Dalam hal ini, konsep hukum progresif Satjipto Rahardjo dapat menjadi titik tolak pembaruan. Hukum progresif memandang bahwa hukum harus selalu dalam proses menjadi, selalu dalam perjuangan untuk mewujudkan keadilan dan kesejahteraan manusia(Riwanto, 2016). Dengan demikian, hukum pendidikan pun harus responsif terhadap kebutuhan dan perkembangan masyarakat.
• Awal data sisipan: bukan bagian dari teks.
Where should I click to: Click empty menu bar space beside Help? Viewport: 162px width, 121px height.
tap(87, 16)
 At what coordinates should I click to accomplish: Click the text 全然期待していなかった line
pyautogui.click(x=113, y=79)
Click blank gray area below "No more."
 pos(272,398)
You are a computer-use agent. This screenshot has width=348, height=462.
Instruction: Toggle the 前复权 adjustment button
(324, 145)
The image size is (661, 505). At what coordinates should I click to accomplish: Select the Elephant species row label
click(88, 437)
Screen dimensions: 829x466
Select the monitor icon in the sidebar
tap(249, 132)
Pada intinya, gagasan Satjipto Rahardjo dalam (Khalimy et al., 2023) tentang hukum progresif menekankan pentingnya bagi hukum untuk berpihak kepada mereka yang rentan dan terpinggirkan, termasuk dalam konteks pendidikan.
Bagaimana caranya? Pertama, kita bisa mulai dengan merevisi peraturan yang membatasi ruang gerak guru dalam mengembangkan metode pembelajaran serta mengurangi beban administratif laporan yang memberatkan. Tanpa hal ini sulit bagi pendidik atau guru bergerak leluasa memaksimalkan potensi peserta didiknya karena tuntutan administratif, bukan tuntutan bagaimana membuat peserta didiknya memiliki kompetensi menguasai keilmuan.
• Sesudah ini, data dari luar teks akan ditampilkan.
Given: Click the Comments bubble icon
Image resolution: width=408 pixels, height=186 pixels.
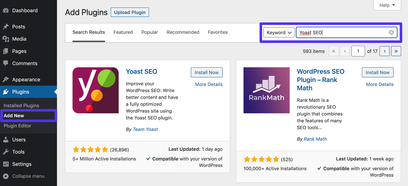Looking at the screenshot, I should [6, 63].
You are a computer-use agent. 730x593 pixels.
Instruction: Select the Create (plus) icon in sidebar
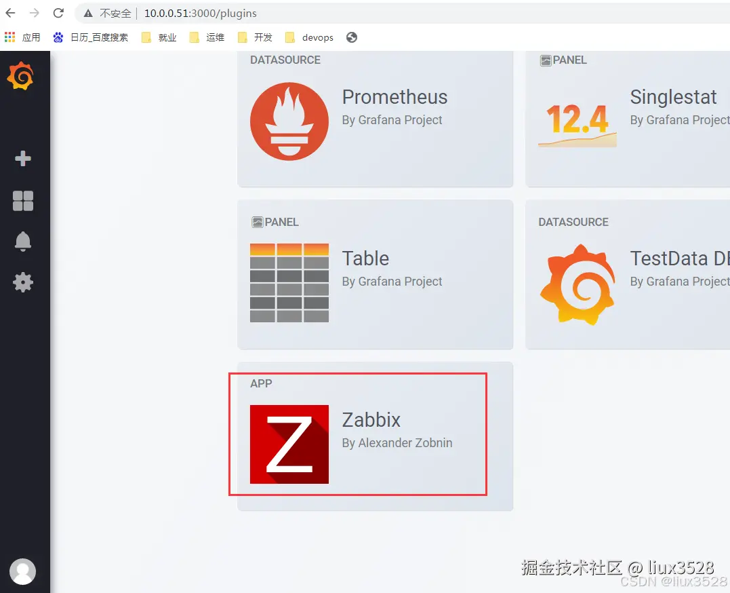23,159
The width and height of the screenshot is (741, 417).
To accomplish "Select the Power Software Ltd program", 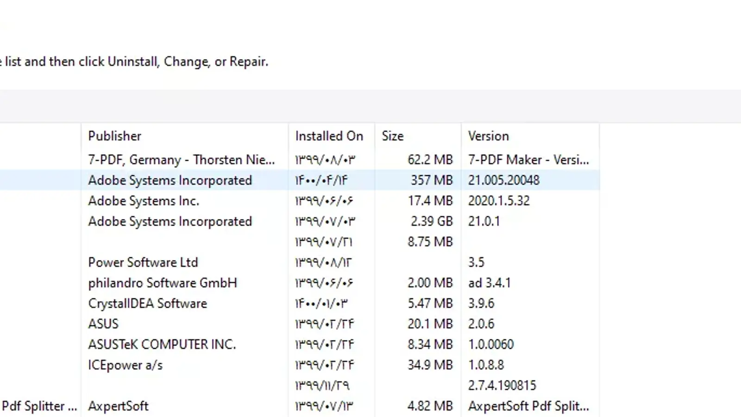I will tap(143, 262).
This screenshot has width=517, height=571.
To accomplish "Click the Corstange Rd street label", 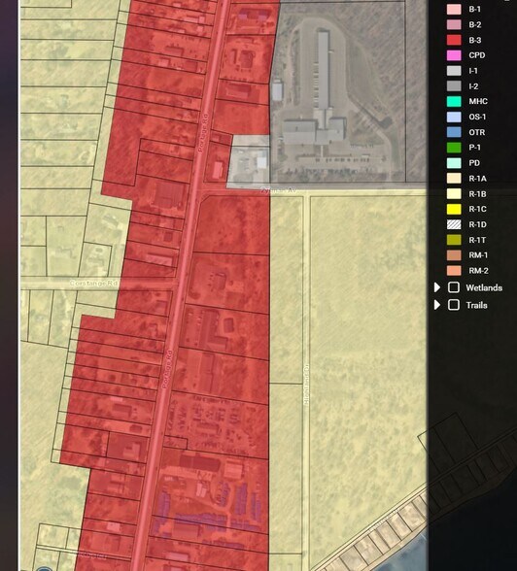I will pos(93,283).
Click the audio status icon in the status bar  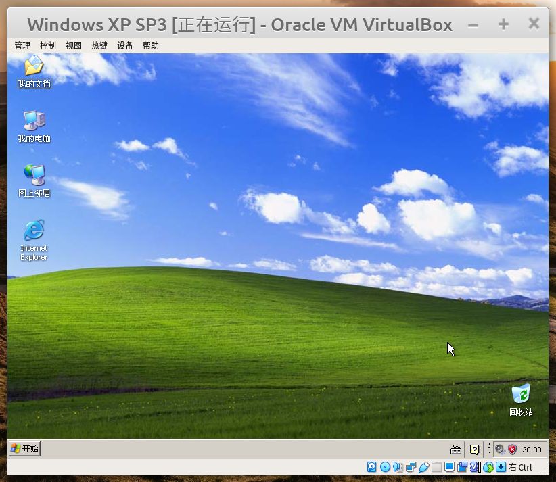[398, 466]
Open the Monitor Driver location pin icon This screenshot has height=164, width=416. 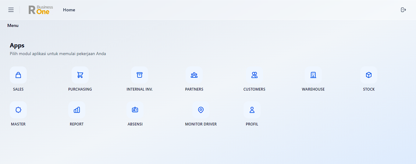tap(201, 110)
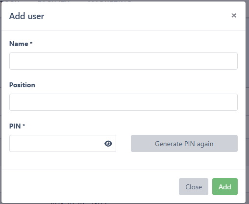The height and width of the screenshot is (204, 249).
Task: Close the Add user dialog with X
Action: (x=234, y=16)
Kedua, kita perlu menciptakan regulasi yang mendorong pembelajaran berbasis proyek dan pemecahan masalah yang berbasis lingkungan dan adanya role model. Bukan hanya sekedar penugasan tanpa pengarahan yang jelas serta instrumen penilaiannya yang tidak objektif. Ketiga, sistem evaluasi perlu direformasi untuk menilai tidak hanya hasil, tetapi juga proses berpikir peserta didik.
Dengan demikian, progresifitas hukum dapat menjadi katalisator bagi terwujudnya pendidikan yang benar-benar membebaskan dan memberdayakan peserta didik. Upaya-upaya tersebut sejalan dengan semangat "Merdeka Belajar" yang digaungkan oleh Kementerian Pendidikan dan Kebudayaan saat ini.
Otonomi dan Pemberdayaan: Mewujudkan Visi Freire melalui Reformasi Hukum
Freire menekankan pentingnya pemberdayaan komunitas dalam pendidikan. Dalam konteks Indonesia, ini bisa diterjemahkan menjadi penguatan otonomi sekolah dan peran serta masyarakat dalam pendidikan.
Melalui hukum progresif, kita dapat mendorong adanya desentralisasi dan deregulasi dalam sistem pendidikan. Sekolah perlu diberi keleluasaan untuk mengembangkan kurikulum dan metode pembelajaran yang sesuai dengan kebutuhan lokal (Wahib, 2014). Selain itu, peran serta orangtua, komunitas, dan pemangku kepentingan lainnya dalam pengelolaan sekolah perlu diperkuat.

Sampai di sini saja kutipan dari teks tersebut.